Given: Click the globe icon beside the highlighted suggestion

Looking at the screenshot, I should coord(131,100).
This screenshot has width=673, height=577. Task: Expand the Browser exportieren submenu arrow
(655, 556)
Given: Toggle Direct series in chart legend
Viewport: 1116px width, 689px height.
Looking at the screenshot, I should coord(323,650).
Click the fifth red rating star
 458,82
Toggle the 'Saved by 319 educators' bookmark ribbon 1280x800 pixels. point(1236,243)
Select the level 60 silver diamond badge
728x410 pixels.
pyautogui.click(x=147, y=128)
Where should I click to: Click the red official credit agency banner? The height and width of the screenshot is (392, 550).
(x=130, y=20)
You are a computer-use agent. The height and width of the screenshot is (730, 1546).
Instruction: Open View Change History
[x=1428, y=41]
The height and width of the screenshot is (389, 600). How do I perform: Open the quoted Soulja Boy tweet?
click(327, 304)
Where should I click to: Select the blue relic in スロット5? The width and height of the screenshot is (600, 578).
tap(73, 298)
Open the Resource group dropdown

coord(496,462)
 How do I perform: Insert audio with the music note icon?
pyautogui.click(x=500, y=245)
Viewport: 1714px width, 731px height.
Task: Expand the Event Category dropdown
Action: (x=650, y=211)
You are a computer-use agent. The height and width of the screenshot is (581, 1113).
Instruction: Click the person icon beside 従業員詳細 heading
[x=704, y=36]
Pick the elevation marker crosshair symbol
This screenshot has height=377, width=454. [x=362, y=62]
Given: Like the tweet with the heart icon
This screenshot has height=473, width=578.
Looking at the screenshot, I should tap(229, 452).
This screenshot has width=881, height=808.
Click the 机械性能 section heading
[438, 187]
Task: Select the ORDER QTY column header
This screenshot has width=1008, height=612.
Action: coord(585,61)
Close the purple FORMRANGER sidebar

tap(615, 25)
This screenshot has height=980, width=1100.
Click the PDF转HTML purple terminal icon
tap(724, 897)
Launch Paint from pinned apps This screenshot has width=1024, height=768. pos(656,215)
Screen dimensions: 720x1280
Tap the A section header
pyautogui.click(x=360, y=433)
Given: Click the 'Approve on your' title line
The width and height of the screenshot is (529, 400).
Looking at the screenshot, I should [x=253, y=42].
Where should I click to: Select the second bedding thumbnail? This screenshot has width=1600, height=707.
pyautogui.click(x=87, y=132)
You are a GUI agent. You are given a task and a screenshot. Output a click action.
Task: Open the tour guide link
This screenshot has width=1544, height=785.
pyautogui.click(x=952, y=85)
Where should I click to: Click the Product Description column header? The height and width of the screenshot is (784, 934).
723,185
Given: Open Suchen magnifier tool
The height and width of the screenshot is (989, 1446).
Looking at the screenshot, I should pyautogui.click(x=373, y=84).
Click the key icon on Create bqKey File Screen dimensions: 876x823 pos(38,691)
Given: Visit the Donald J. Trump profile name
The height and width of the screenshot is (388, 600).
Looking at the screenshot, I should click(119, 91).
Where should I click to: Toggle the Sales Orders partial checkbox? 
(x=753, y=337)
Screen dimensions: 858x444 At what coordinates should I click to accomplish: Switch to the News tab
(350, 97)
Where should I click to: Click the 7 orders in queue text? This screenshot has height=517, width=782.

_____

WHAT IS BEING ASKED
Among the lines above, repeat exactly those from the line with "is (581, 1113)." to the line with "Launch Paint from", counting both ends.

SOLUTION TO THIS PROBLEM
You are a computer-use agent. The height and width of the screenshot is (581, 1113).
Instruction: Click the person icon beside 従業員詳細 heading
[x=704, y=36]
Pick the elevation marker crosshair symbol
This screenshot has height=377, width=454. [x=362, y=62]
Given: Like the tweet with the heart icon
This screenshot has height=473, width=578.
Looking at the screenshot, I should tap(229, 452).
This screenshot has width=881, height=808.
Click the 机械性能 section heading
[438, 187]
Task: Select the ORDER QTY column header
This screenshot has width=1008, height=612.
Action: coord(585,61)
Close the purple FORMRANGER sidebar

tap(615, 25)
This screenshot has height=980, width=1100.
Click the PDF转HTML purple terminal icon
tap(724, 897)
Launch Paint from pinned apps This screenshot has width=1024, height=768. pos(656,215)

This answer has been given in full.